## TASK INPUT
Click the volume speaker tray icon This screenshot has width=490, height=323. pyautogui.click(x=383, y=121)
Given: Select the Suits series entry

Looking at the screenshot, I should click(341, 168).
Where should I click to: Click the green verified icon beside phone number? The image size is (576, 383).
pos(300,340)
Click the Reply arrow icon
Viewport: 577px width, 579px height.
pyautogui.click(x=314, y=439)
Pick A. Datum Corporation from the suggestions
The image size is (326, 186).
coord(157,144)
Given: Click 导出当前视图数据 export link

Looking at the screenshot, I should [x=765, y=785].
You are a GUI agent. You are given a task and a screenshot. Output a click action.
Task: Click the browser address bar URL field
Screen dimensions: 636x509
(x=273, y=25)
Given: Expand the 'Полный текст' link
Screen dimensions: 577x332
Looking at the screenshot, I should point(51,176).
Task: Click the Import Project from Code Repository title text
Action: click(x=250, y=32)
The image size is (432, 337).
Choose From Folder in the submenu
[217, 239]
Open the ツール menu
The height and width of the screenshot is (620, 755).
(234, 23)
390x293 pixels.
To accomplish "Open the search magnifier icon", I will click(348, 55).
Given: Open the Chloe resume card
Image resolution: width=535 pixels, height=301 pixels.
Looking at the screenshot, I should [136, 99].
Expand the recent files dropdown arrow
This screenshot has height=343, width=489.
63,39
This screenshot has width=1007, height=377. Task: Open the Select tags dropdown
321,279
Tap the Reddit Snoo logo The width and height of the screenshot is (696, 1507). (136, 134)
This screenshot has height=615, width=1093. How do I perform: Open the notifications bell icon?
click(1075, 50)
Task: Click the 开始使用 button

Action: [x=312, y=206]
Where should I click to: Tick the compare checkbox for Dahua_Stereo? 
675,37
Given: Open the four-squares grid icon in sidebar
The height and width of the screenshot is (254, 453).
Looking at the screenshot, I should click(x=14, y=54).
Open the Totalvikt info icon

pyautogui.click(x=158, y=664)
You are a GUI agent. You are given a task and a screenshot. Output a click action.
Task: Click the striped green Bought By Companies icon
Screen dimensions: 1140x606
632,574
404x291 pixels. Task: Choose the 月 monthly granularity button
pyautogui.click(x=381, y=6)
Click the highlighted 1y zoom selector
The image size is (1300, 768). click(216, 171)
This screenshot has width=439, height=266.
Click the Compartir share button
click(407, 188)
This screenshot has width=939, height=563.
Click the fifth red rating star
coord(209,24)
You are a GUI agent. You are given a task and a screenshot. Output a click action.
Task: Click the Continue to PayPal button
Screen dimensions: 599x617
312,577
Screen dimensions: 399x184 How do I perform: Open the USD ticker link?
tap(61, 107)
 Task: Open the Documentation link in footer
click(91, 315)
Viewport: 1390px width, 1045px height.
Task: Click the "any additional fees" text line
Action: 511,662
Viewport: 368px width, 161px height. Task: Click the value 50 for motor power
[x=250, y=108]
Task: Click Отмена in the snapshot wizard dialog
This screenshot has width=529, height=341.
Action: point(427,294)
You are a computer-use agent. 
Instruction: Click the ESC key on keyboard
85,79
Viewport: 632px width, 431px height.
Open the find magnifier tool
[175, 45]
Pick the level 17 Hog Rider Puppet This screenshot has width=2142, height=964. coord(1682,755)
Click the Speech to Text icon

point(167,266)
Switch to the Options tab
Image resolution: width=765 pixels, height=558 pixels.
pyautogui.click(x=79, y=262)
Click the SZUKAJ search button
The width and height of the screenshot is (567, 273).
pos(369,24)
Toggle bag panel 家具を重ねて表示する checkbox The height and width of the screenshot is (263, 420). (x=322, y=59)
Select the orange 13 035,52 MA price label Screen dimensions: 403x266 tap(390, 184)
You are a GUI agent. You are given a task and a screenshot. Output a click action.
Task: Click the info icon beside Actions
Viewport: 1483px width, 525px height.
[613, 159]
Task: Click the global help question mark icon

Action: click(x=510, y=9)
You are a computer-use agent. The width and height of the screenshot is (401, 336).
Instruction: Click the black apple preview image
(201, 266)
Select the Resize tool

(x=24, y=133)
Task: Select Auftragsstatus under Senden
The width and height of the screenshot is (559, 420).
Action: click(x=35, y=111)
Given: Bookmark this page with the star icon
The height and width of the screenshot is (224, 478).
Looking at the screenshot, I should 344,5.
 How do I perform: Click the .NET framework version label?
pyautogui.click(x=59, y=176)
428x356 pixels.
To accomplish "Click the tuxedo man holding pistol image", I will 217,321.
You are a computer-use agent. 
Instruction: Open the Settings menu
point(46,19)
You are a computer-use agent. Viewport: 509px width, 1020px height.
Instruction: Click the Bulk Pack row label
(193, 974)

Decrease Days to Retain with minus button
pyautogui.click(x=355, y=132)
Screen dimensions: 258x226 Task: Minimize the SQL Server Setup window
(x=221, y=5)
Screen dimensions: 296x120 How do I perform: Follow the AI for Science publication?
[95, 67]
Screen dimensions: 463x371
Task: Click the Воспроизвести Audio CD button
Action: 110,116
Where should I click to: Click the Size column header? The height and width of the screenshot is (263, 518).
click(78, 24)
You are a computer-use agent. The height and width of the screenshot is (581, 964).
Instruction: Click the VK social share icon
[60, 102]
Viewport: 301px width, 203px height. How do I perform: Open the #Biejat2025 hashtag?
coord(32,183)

## TASK INSTRUCTIONS
The answer is the full set of records, printed exactly as given.

## TASK RESULT
Click the volume speaker tray icon This screenshot has width=490, height=323. pyautogui.click(x=383, y=121)
Given: Select the Suits series entry

Looking at the screenshot, I should click(341, 168).
Where should I click to: Click the green verified icon beside phone number? The image size is (576, 383).
pos(300,340)
Click the Reply arrow icon
Viewport: 577px width, 579px height.
pyautogui.click(x=314, y=439)
Pick A. Datum Corporation from the suggestions
The image size is (326, 186).
coord(157,144)
Given: Click 导出当前视图数据 export link

Looking at the screenshot, I should [x=765, y=785].
You are a GUI agent. You are given a task and a screenshot. Output a click action.
Task: Click the browser address bar URL field
Screen dimensions: 636x509
(x=273, y=25)
Given: Expand the 'Полный текст' link
Screen dimensions: 577x332
Looking at the screenshot, I should point(51,176).
Task: Click the Import Project from Code Repository title text
Action: click(x=250, y=32)
The image size is (432, 337).
Choose From Folder in the submenu
[217, 239]
Open the ツール menu
The height and width of the screenshot is (620, 755).
(234, 23)
390x293 pixels.
To accomplish "Open the search magnifier icon", I will click(348, 55).
Given: Open the Chloe resume card
Image resolution: width=535 pixels, height=301 pixels.
Looking at the screenshot, I should [136, 99].
Expand the recent files dropdown arrow
This screenshot has height=343, width=489.
63,39
This screenshot has width=1007, height=377. Task: Open the Select tags dropdown
321,279
Tap the Reddit Snoo logo The width and height of the screenshot is (696, 1507). (136, 134)
This screenshot has height=615, width=1093. How do I perform: Open the notifications bell icon?
click(1075, 50)
Task: Click the 开始使用 button

Action: [x=312, y=206]
Where should I click to: Tick the compare checkbox for Dahua_Stereo? 
675,37
Given: Open the four-squares grid icon in sidebar
The height and width of the screenshot is (254, 453).
Looking at the screenshot, I should click(x=14, y=54).
Open the Totalvikt info icon

pyautogui.click(x=158, y=664)
You are a GUI agent. You are given a task and a screenshot. Output a click action.
Task: Click the striped green Bought By Companies icon
Screen dimensions: 1140x606
632,574
404x291 pixels. Task: Choose the 月 monthly granularity button
pyautogui.click(x=381, y=6)
Click the highlighted 1y zoom selector
The image size is (1300, 768). click(216, 171)
This screenshot has width=439, height=266.
Click the Compartir share button
click(407, 188)
This screenshot has width=939, height=563.
Click the fifth red rating star
coord(209,24)
You are a GUI agent. You are given a task and a screenshot. Output a click action.
Task: Click the Continue to PayPal button
Screen dimensions: 599x617
312,577
Screen dimensions: 399x184 How do I perform: Open the USD ticker link?
tap(61, 107)
 Task: Open the Documentation link in footer
click(91, 315)
Viewport: 1390px width, 1045px height.
Task: Click the "any additional fees" text line
Action: 511,662
Viewport: 368px width, 161px height. Task: Click the value 50 for motor power
[x=250, y=108]
Task: Click Отмена in the snapshot wizard dialog
This screenshot has width=529, height=341.
Action: point(427,294)
You are a computer-use agent. 
Instruction: Click the ESC key on keyboard
85,79
Viewport: 632px width, 431px height.
Open the find magnifier tool
[175, 45]
Pick the level 17 Hog Rider Puppet This screenshot has width=2142, height=964. coord(1682,755)
Click the Speech to Text icon

point(167,266)
Switch to the Options tab
Image resolution: width=765 pixels, height=558 pixels.
pyautogui.click(x=79, y=262)
Click the SZUKAJ search button
The width and height of the screenshot is (567, 273).
pos(369,24)
Toggle bag panel 家具を重ねて表示する checkbox The height and width of the screenshot is (263, 420). (x=322, y=59)
Select the orange 13 035,52 MA price label Screen dimensions: 403x266 tap(390, 184)
You are a GUI agent. You are given a task and a screenshot. Output a click action.
Task: Click the info icon beside Actions
Viewport: 1483px width, 525px height.
[613, 159]
Task: Click the global help question mark icon

Action: click(x=510, y=9)
You are a computer-use agent. The width and height of the screenshot is (401, 336).
Instruction: Click the black apple preview image
(201, 266)
Select the Resize tool

(x=24, y=133)
Task: Select Auftragsstatus under Senden
The width and height of the screenshot is (559, 420).
Action: click(x=35, y=111)
Given: Bookmark this page with the star icon
The height and width of the screenshot is (224, 478).
Looking at the screenshot, I should 344,5.
 How do I perform: Click the .NET framework version label?
pyautogui.click(x=59, y=176)
428x356 pixels.
To accomplish "Click the tuxedo man holding pistol image", I will 217,321.
You are a computer-use agent. 
Instruction: Open the Settings menu
point(46,19)
You are a computer-use agent. Viewport: 509px width, 1020px height.
Instruction: Click the Bulk Pack row label
(193, 974)

Decrease Days to Retain with minus button
pyautogui.click(x=355, y=132)
Screen dimensions: 258x226 Task: Minimize the SQL Server Setup window
(x=221, y=5)
Screen dimensions: 296x120 How do I perform: Follow the AI for Science publication?
[95, 67]
Screen dimensions: 463x371
Task: Click the Воспроизвести Audio CD button
Action: 110,116
Where should I click to: Click the Size column header? The height and width of the screenshot is (263, 518).
click(78, 24)
You are a computer-use agent. The height and width of the screenshot is (581, 964).
Instruction: Click the VK social share icon
[60, 102]
Viewport: 301px width, 203px height. How do I perform: Open the #Biejat2025 hashtag?
coord(32,183)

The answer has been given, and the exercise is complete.